Sting has centre stage in my head at the moment: But unlike his Englishman in New York, for the first time since 1994, I feel like an alien in my own country. And it’s not a comfortable feeling.
For the past several weeks, we’ve been living in a kind of ‘limboland’ while the powers that be and Nelson Mandela’s family members (a group that appears to increase in number on a daily basis), try to agree on the time and manner of his death. It is undignified, distressing, confusing and even somewhat primitive.
Word ‘on the ground’, coming from housemaids, taxi-commuters, phone-in radio stations etc, varies and rumours abound: Last week the general consensus suggested that he could not be released until after the Obamas visit; as if it would be a horrible inconvenience to have to deal with it then. As if we should have that choice. Some believe Mandela is being ‘kept alive’ until his 95th birthday on the 18th of July and it seems plans are in place to celebrate that day; others believe he has in fact already died but that his death will be announced only on his birthday, while the newspapers implied that until the bodies of his children had been exhumed and reburied in their original graves in his village of Qunu he would not be allowed to die. This has now been done. And of course the ancestral spirits must be in complete agreement too. In households like ours, the feeling is that he is being kept alive on life support for reasons we cannot fathom. Wherever the truth lies, the whole situation has taken on a contrived and farcical nature completely at odds with the man himself and all he stood for.

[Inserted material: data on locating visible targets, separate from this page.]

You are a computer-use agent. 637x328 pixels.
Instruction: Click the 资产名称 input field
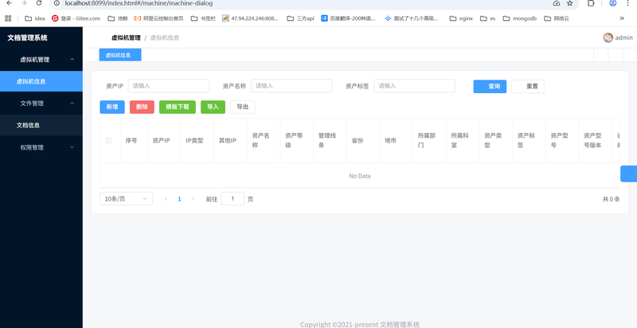coord(291,86)

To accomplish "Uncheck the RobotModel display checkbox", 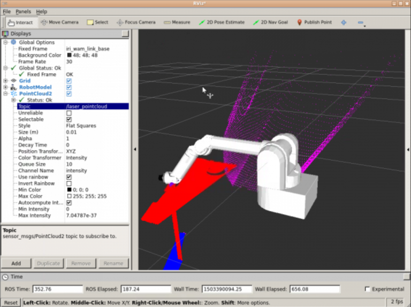I will (69, 87).
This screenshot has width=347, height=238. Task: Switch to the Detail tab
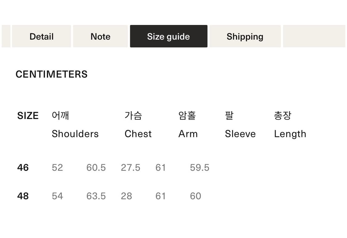[41, 36]
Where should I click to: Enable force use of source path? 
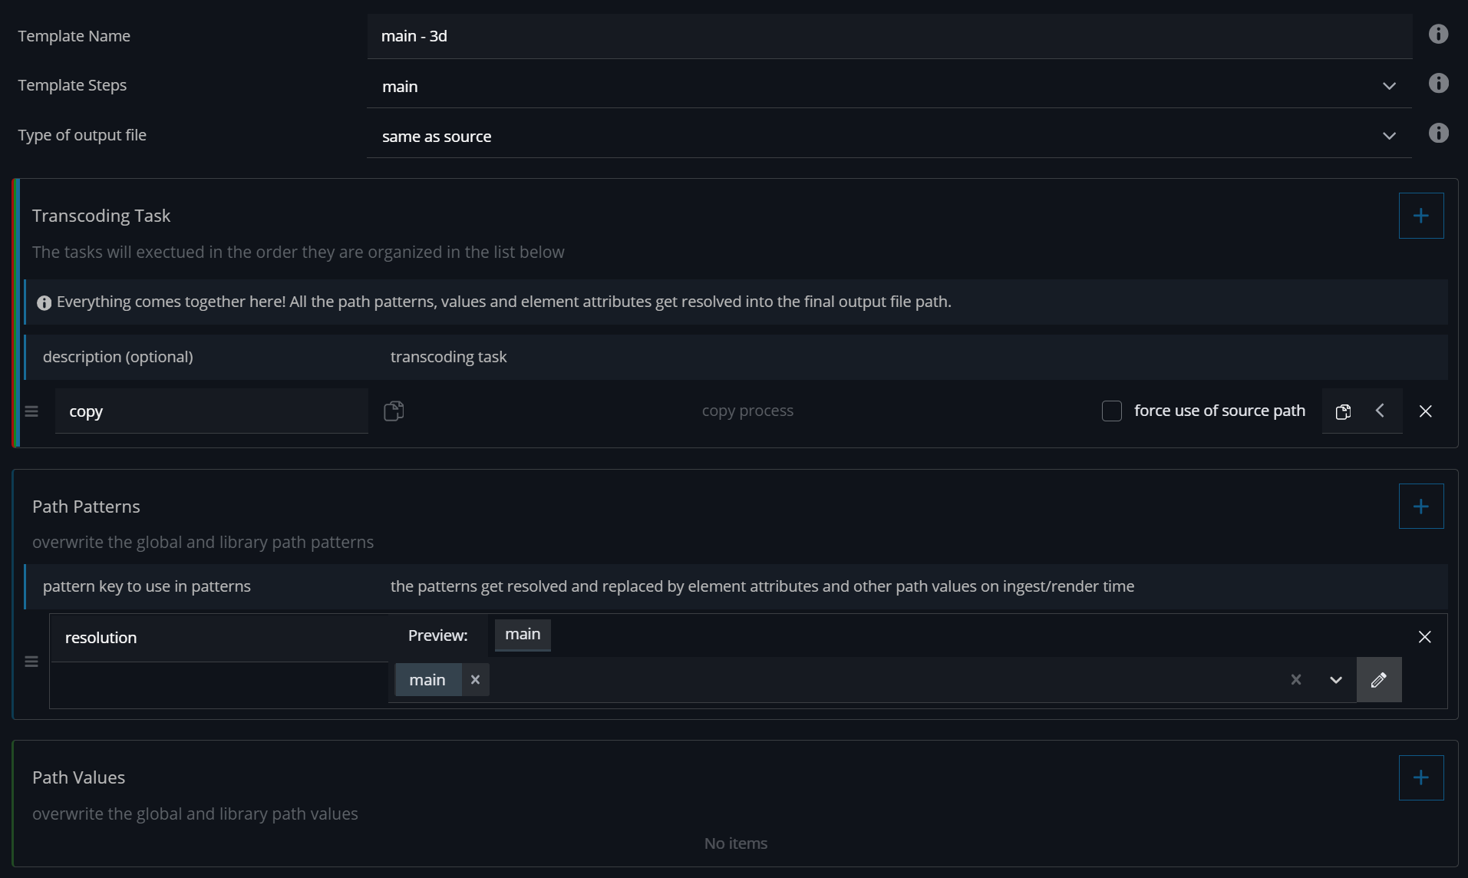tap(1111, 411)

The headline of The Star reports that he is in a ‘vegetative state’. For that perhaps we should be thankful as he will have no awareness of the soap-opera-like drama that has built up around him over the past few weeks.
Also on the front page is finally, a (Jewish) voice of sanity rising above the wilderness of superstition, misinformation and fear that has prevailed for so long:
Thank you Rabbi Goldstein. If only this prayer could go viral, perhaps compassion, humility and honesty would triumph over the confusion and squabbling currently in force and clouding the most important issue of all: Let Mandela go in peace with the dignity he so deserves.